Tonight the streets are ours…
Sam Duckworth, AKA Slam Dunkworth, AKA Get Cape. Wear Cape. Fly.
He’s been around for a while and has never really matched the initial run of success he achieved with his lauded debut album The Chronicles of a Bohemian Teenager. Nevertheless, Duckworth clearly still has that elusive fire in his belly and a song in his heart and as an opening act he is both likeable and professional.
Both, The Plot and War of the Worlds sound as vital as ever as Duckworth attacks his guitar in a rage of protest songs and heartfelt lyrics. I-Spy is a big miss from the set if I’m being picky (and I am) but Glasshouses rounds things off nicely and Duckworth leaves the stage to a crescendo of applause. Had Cape. Wore Cape. Strolled off.
And so, to one of Sheffield’s most beloved sons. A South Yorkshire troubadour that still has the fire and skill to make you laugh and cry in the space of a couple of verses and a chorus. Richard Hawley takes to the stage to the haunting tones of Al Bowlly’s The Very Thought of You and from there the Sheffield audience, his audience, are enraptured and enchanted by a set that never strays too far from the spellbinding.
Off My Mind is a hypnotic and heady set opener, and as Hawley laments ‘you caused the heartbreak deep down in my soul’, a thousand romantics nod along in the Sheffield Octagon Centre. Hawley shares an intimate chemistry with his hometown audience, nipping any football tribalism in the bud by pointing out that both Wednesday and United fans both hate Leeds. Or as the man himself succinctly puts it ‘the pigeons fly upside down over Leeds because there is fuck all worth shitting on’. Quite.
The title track from Hawley’s well received musical Standing at the Sky’s Edge booms throughout the venue like a Nick Cave track drenched in Henderson’s Relish before Tonight the Streets Are Ours raises the roof.

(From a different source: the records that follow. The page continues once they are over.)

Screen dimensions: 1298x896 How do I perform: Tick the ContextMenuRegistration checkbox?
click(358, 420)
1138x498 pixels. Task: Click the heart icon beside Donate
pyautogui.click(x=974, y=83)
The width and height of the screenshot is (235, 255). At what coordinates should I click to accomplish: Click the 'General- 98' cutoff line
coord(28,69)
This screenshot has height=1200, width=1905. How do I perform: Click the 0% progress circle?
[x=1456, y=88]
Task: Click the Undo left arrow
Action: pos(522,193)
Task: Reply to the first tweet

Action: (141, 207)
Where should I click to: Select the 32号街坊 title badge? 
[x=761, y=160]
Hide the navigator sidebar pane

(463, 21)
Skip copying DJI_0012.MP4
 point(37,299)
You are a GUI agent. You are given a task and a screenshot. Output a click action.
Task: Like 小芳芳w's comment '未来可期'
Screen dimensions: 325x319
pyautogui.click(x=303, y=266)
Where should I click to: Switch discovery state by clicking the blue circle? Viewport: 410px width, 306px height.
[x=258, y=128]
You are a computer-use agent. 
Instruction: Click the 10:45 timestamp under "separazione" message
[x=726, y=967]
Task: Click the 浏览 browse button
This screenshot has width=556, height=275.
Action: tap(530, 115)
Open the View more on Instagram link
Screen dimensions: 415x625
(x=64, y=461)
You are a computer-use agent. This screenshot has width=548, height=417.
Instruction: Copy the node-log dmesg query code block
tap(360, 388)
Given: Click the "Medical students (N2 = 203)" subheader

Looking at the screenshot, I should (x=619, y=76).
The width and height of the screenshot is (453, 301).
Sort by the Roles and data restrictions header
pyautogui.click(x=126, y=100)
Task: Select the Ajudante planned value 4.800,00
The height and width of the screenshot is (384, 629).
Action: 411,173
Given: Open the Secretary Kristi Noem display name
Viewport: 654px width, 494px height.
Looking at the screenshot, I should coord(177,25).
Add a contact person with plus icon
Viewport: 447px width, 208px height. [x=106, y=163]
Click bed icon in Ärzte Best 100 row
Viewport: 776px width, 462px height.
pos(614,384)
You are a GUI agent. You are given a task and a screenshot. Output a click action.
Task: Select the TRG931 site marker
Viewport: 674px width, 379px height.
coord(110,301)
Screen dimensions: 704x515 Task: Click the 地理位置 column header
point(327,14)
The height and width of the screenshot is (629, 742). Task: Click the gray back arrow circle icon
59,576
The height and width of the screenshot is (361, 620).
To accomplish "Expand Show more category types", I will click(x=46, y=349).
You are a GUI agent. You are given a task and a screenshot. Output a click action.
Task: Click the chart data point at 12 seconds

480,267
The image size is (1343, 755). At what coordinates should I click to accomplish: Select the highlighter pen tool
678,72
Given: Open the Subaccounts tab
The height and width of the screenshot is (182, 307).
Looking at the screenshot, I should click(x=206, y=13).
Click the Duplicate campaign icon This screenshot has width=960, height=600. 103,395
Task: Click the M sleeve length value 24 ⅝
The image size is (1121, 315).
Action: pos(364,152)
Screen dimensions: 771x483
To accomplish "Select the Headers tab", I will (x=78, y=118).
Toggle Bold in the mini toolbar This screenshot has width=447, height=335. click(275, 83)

The band do justice to the lush instrumentation of Hawley’s songs and the enthusiastic string section ensure that these songs fill every last inch of space in this big old university building.
Coles Corner and Emilina Says evoke the ‘60s Sheffield sound that Hawley loves so much without ever indulging in pointless nostalgia. When Hawley croons ‘I’m going downtown where there’s music’, the adoring Sheffield crowd can only agree. Loneliness hangs in the air but at least we are lonely together.
A pounding and soaring rendition of Is There A Pill closes out the first part of the set before Hawley returns for a triumphant and unforgettable run through of Heart of Oak. That riff. That quiff. This is Hawley in excelsis. One of the UKs most talented songwriters playing in the very beating heart of his city. To his people. The creaking foundations let out a deep sigh as Richard Hawley leaves the stage. He did it. We made it. The warm embrace of flickering lamplights awaits as the South Yorkshire throng spill out into the night. And just for tonight, it feels like the streets really are ours.